LU Qi, XUE Shujing, YANG De, et al. Effects of Different Processing Methods on Umami Taste and Antioxidant Capability of Water Extracts of Morchella esculenta[J]. Science and Technology of Food Industry, 2022, 43(15): 27−33. (in Chinese with English abstract). doi: 10.13386/j.issn1002-0306.2021090237.
Citation: LU Qi, XUE Shujing, YANG De, et al. Effects of Different Processing Methods on Umami Taste and Antioxidant Capability of Water Extracts of Morchella esculenta[J]. Science and Technology of Food Industry, 2022, 43(15): 27−33. (in Chinese with English abstract). doi: 10.13386/j.issn1002-0306.2021090237.

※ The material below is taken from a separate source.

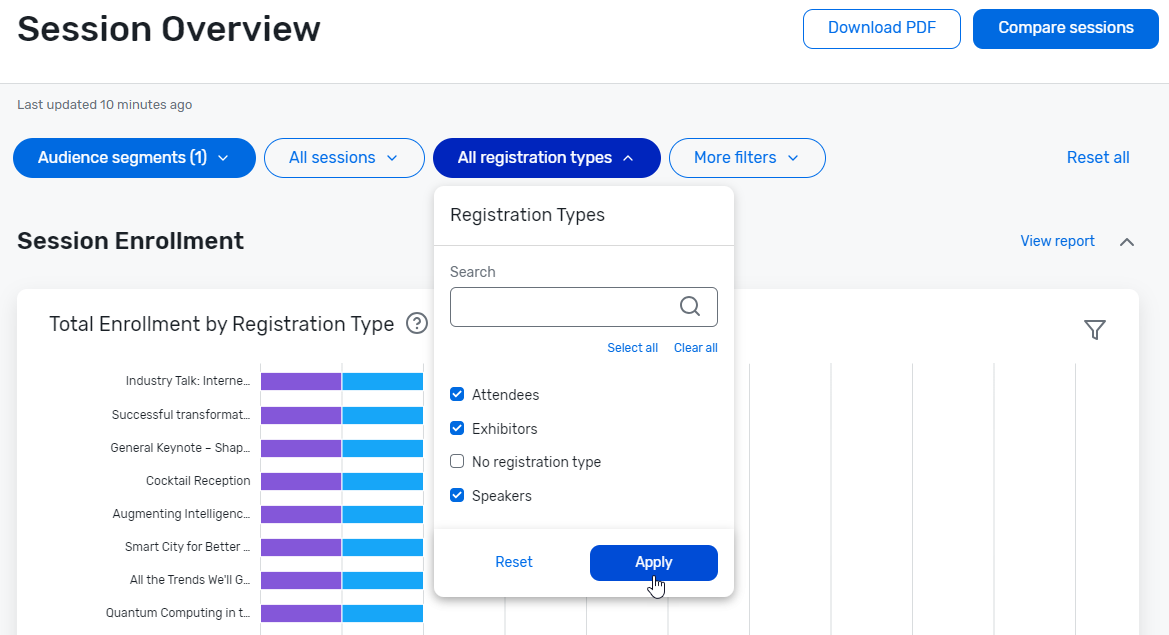
Task: Click the Reset all link
Action: point(1097,157)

Effects of Different Processing Methods on Umami Taste and Antioxidant Capability of Water Extracts of Morchella esculenta

  • This study was aimed to compare the effects of thermal treatment (70, 90 ℃) and non-thermal treatment (room temperature, ultrasound treatment, homogenization and high hydrostatic pressure) on the umami taste and antioxidant capability of water extracts of Morchella esculenta. The content of 5’-nucleotide (5’-CMP, 5’-UMP, 5’-XMP, 5’-GMP, 5’-IMP and 5’-AMP) and free amino acid (17 kinds) in these extracts were analyzed by high performance liquid chromatography and amino acid analyzer respectively, and their corresponding value of Equivalent Umami Concentration (EUC) were calculated. Antioxidant properties of each water extract of Morchella esculenta were comprehensively evaluated by DPPH, FRAP and ABTS methods. Except for the treatment of RT (room temperature), other treatment on finely pulverized Morchella esculenta powder (P2 or P3, 35.52 and 6.28 μm, respectively) increased the contents of total 5'-nucleotides while decreased the contents of umami amino acids and total free amino acids (FAA) in their corresponding water extract. Therefore, the EUC values of the Morchella esculenta extracts were changed from 106.58 g MSG/100 g~493.97 g MSG/100 g to 74.70 g MSG/100 g~364.35 g MSG/100 g. Compared with the room temperature treatment, other treatments improved the EUC value of the water extracts. However, thermal treatment decreased the antioxidant capacity of the extract, and non-thermal treatment of HHP displayed the highest EUC value and ideal antioxidant effect. Especially, the original Morchella esculenta powder without superfine grinding had the highest EUC value and the best antioxidant capacity after HHP treatment, which might be suitable for the further processing of Morchella esculenta.